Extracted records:
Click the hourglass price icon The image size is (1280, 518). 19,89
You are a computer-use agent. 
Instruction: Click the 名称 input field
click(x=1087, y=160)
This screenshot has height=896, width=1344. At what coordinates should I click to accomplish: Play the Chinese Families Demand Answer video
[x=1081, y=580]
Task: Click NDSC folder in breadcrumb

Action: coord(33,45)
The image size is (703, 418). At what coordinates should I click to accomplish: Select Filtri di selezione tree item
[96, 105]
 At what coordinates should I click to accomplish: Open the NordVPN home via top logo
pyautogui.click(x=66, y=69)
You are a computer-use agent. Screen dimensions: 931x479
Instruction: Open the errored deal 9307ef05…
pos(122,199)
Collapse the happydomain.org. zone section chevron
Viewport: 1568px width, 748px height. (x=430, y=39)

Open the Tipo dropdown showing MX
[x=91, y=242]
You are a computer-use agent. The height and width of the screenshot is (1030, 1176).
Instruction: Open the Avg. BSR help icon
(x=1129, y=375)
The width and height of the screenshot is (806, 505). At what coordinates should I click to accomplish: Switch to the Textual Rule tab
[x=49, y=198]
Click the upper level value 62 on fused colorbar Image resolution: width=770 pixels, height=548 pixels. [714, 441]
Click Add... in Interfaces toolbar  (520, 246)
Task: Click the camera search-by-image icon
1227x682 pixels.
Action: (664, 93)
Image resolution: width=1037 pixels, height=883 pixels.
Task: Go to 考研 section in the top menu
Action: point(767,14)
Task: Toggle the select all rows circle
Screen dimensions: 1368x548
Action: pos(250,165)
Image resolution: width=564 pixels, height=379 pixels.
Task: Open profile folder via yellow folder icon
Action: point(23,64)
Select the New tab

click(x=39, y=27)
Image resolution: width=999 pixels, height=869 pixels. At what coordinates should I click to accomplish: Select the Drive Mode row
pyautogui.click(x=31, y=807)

PROMPT:
Would you set the entries down again, exactly as they were written?

RESULT FOR THIS TASK:
Click the hourglass price icon The image size is (1280, 518). 19,89
You are a computer-use agent. 
Instruction: Click the 名称 input field
click(x=1087, y=160)
This screenshot has height=896, width=1344. At what coordinates should I click to accomplish: Play the Chinese Families Demand Answer video
[x=1081, y=580]
Task: Click NDSC folder in breadcrumb

Action: coord(33,45)
The image size is (703, 418). At what coordinates should I click to accomplish: Select Filtri di selezione tree item
[96, 105]
 At what coordinates should I click to accomplish: Open the NordVPN home via top logo
pyautogui.click(x=66, y=69)
You are a computer-use agent. Screen dimensions: 931x479
Instruction: Open the errored deal 9307ef05…
pos(122,199)
Collapse the happydomain.org. zone section chevron
Viewport: 1568px width, 748px height. (x=430, y=39)

Open the Tipo dropdown showing MX
[x=91, y=242]
You are a computer-use agent. The height and width of the screenshot is (1030, 1176).
Instruction: Open the Avg. BSR help icon
(x=1129, y=375)
The width and height of the screenshot is (806, 505). At what coordinates should I click to accomplish: Switch to the Textual Rule tab
[x=49, y=198]
Click the upper level value 62 on fused colorbar Image resolution: width=770 pixels, height=548 pixels. [714, 441]
Click Add... in Interfaces toolbar  (520, 246)
Task: Click the camera search-by-image icon
1227x682 pixels.
Action: (664, 93)
Image resolution: width=1037 pixels, height=883 pixels.
Task: Go to 考研 section in the top menu
Action: point(767,14)
Task: Toggle the select all rows circle
Screen dimensions: 1368x548
Action: pos(250,165)
Image resolution: width=564 pixels, height=379 pixels.
Task: Open profile folder via yellow folder icon
Action: point(23,64)
Select the New tab

click(x=39, y=27)
Image resolution: width=999 pixels, height=869 pixels. At what coordinates should I click to accomplish: Select the Drive Mode row
pyautogui.click(x=31, y=807)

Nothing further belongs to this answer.